We also understood that as women face compound persecution for their religion or belief, freedom of religion or belief itself is a compound right: It is intricately tied to other basic freedoms, including that of association and expression, and also key rights, especially women’s rights and women’s and girls’ right of equal access to healthcare, education, housing, and other essential services.
Both isolated networks and the siloing between FoRB rights and other sectors, especially women’s rights, have disadvantaged women advocating for relief and redress and exacerbated their gendered experience of persecution on the basis of religion or belief.
Exclusion from power structures additionally marginalizes, undermines, under-studies and under-resources efforts to address FoRB violations committed against women and girls and limits their capacity to effectively act.
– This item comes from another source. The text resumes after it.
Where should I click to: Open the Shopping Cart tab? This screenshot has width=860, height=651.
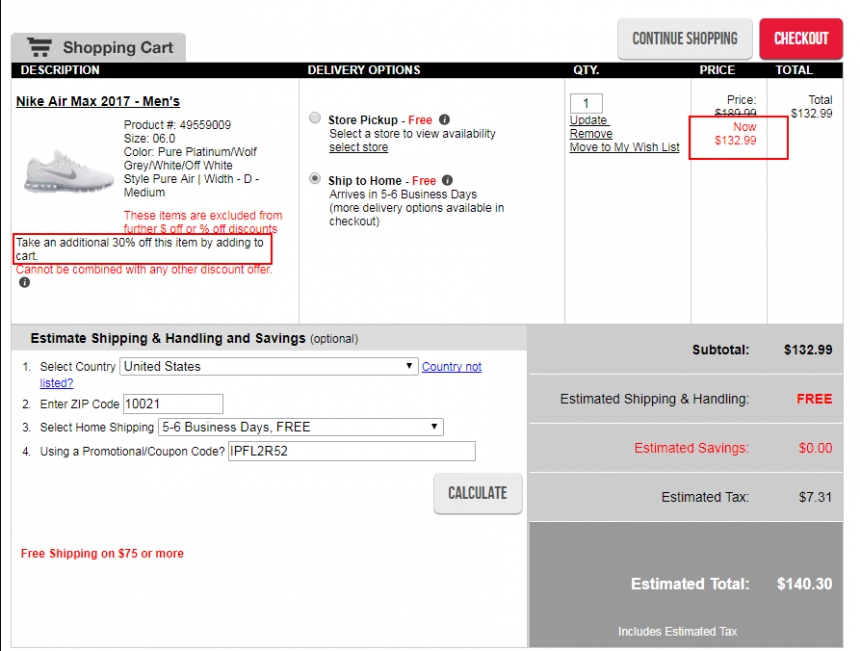98,47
Cultural and religious norms can be creatively and courageously challenged.
Collaboration is a form of empowerment to increase capacity, influence and relief.
Structural change is the necessary accelerator for addressing Women’s and FoRB Rights and requires an external catalyst. It is not within the agency of the unempowered to have the necessary resources or create a space for themselves at the table.
The future vitality and health the FoRB movement depends on the support for individuals and organizations working for women and girls, and their having a seat at the table as equal partners and participants in FORB programs, policy making, and implementation.
PHOTO: Flickr/U.S. Dept. of State
These recommendations are key to accelerate FoRB capacity by having women at the table:
1. Provide Freedom of Religion or Belief (FoRB) training and education to:
2. Activists should be trained to conduct qualitative and quantitative research, including data collection and other initiatives to capture information. There is insufficient information available about the FoRB-related activities women and girls undertake at the local, regional, national and global levels, the challenges they face and their accomplishments.
3. There should be more collaboration between individuals and organizations working on women and FoRB issues and other sectors. Essential to collaboration is providing safe space and platforms.
4. Explore opportunities to further dimension existing projects or research by including issues relevant to women and FoRB. For example, there are global surveys conducted by organizations on FoRB or human rights that could include questions on women and FoRB.
5. Funders and other leaders should recognize that the future vitality and health of the movement depends on their support for individuals and organizations working on women and fund accordingly. Women and girls working on FoRB-related activities, especially at the grassroots level, provide much of the movement’s energy, yet their activities are inadequately resourced.
6. FoRB civil society groups and organizations, individuals, alliances and networks led by women and girls, especially those working at the grassroots, have earned the right to be heard. These women leaders should be equal partners and participants in FoRB programs, policy making and implementation.